» **TASK GOAL**: Search the entries below. Return every line that has "table" in it.

DATA LISTING: Begin

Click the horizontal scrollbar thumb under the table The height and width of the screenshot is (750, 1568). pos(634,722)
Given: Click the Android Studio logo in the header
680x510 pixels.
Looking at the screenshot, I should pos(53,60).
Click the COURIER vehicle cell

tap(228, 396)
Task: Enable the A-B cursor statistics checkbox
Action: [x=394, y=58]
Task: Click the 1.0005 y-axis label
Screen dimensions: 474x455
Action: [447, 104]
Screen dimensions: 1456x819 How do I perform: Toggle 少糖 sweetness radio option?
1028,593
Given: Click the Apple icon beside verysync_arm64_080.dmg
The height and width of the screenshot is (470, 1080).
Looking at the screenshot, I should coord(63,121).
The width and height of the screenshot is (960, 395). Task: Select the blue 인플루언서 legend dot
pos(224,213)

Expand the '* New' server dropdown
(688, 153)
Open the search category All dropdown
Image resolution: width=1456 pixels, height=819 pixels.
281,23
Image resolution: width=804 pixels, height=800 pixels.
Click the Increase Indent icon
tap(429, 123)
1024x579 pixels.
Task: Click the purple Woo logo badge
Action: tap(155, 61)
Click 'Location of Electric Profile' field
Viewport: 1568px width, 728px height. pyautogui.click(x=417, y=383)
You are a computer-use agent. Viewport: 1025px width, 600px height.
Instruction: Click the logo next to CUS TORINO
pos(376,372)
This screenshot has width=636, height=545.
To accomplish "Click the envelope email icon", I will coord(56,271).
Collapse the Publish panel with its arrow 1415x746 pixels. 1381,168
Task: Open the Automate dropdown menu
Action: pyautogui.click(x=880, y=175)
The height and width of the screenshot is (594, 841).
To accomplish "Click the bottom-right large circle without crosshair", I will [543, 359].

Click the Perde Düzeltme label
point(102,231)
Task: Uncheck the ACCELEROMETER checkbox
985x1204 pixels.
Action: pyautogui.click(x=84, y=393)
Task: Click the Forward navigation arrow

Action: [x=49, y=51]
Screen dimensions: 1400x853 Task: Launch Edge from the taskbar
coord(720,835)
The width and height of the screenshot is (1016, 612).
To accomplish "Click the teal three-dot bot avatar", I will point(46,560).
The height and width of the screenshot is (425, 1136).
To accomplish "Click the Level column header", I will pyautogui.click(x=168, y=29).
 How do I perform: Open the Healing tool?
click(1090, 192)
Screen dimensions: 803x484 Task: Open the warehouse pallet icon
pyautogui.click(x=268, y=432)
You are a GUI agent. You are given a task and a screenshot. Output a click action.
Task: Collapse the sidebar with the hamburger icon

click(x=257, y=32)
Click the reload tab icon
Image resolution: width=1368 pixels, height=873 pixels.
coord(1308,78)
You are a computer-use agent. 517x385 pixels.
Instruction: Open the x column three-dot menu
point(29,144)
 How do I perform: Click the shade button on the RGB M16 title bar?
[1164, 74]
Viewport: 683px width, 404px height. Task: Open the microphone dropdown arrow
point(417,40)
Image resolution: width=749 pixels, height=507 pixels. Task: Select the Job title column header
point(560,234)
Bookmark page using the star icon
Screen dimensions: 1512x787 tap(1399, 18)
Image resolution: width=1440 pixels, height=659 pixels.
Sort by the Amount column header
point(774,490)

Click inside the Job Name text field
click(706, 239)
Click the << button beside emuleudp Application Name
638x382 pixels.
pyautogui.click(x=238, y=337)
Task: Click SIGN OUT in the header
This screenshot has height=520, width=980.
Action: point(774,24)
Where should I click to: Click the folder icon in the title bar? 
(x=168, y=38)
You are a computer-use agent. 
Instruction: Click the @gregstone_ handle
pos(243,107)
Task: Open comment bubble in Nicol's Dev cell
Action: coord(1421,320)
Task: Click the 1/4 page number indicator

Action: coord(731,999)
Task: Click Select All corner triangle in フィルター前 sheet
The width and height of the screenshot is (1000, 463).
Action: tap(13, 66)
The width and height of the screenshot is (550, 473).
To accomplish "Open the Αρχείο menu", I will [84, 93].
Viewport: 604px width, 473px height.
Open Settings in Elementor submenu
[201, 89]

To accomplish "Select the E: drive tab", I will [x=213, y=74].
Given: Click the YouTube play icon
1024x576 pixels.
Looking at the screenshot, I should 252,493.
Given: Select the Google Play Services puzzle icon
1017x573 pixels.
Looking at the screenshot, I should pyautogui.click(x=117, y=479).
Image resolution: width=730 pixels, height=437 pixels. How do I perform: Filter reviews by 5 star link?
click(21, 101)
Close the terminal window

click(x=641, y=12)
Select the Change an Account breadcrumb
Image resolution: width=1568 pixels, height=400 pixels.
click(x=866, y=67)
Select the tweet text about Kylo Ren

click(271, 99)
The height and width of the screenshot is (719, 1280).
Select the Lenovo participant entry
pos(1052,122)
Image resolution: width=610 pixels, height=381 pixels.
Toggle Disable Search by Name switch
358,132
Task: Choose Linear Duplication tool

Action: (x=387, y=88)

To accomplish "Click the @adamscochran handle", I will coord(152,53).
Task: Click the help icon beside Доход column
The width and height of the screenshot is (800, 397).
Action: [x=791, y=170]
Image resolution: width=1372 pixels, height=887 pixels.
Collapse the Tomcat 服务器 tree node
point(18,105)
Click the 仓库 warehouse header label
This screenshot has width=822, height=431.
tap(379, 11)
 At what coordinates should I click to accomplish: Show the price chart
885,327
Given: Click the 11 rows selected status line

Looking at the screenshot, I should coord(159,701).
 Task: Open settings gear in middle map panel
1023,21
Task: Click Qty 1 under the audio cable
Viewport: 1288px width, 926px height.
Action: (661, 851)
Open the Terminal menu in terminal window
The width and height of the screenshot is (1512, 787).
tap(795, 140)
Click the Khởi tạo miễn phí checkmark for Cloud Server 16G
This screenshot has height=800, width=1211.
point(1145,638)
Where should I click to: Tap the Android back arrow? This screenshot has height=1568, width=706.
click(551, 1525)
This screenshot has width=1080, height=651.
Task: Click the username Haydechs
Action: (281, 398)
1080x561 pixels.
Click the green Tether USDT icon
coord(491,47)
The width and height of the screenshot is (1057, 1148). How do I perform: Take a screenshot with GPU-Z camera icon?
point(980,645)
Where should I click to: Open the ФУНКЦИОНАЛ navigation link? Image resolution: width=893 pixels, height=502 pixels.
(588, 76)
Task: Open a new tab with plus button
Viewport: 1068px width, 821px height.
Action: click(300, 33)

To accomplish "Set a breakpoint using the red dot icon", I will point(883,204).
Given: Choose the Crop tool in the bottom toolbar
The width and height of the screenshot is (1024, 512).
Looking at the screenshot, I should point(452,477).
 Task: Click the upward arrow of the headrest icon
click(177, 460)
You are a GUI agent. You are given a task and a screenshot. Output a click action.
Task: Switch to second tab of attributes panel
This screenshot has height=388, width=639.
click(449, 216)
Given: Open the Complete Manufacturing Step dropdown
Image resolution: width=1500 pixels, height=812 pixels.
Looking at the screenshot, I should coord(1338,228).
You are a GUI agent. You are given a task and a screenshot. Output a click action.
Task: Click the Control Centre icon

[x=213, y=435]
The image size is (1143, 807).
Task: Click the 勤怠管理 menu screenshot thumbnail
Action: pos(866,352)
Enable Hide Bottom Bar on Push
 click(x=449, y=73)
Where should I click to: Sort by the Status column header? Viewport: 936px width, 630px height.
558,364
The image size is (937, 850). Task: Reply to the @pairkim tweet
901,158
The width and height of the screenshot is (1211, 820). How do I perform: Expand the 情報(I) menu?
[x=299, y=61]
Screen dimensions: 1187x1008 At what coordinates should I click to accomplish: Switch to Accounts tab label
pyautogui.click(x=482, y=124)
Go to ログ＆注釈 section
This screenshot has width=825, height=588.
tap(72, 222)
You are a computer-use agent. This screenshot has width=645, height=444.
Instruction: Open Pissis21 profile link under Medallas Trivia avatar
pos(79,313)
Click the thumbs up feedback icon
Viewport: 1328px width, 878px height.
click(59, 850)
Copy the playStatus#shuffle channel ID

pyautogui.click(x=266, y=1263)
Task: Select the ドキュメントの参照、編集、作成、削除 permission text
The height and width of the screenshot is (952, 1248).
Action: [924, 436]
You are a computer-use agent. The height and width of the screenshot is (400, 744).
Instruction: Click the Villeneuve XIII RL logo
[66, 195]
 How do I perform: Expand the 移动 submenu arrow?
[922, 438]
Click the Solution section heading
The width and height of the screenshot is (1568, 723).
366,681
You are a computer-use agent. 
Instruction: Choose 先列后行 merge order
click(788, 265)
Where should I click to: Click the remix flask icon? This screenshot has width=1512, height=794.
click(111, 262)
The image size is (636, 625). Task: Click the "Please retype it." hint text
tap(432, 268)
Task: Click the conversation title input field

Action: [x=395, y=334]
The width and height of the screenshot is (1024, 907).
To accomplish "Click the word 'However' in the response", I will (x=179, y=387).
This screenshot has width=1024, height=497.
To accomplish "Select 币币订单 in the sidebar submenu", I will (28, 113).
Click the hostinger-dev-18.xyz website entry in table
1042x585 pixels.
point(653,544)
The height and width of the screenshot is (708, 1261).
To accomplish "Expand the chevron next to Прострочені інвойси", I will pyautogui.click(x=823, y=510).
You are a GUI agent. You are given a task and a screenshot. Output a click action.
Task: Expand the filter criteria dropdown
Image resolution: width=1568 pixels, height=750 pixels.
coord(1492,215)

DATA LISTING: End

» **ANSWER SECTION**:
Click the horizontal scrollbar thumb under the table The height and width of the screenshot is (750, 1568). pos(634,722)
Click the hostinger-dev-18.xyz website entry in table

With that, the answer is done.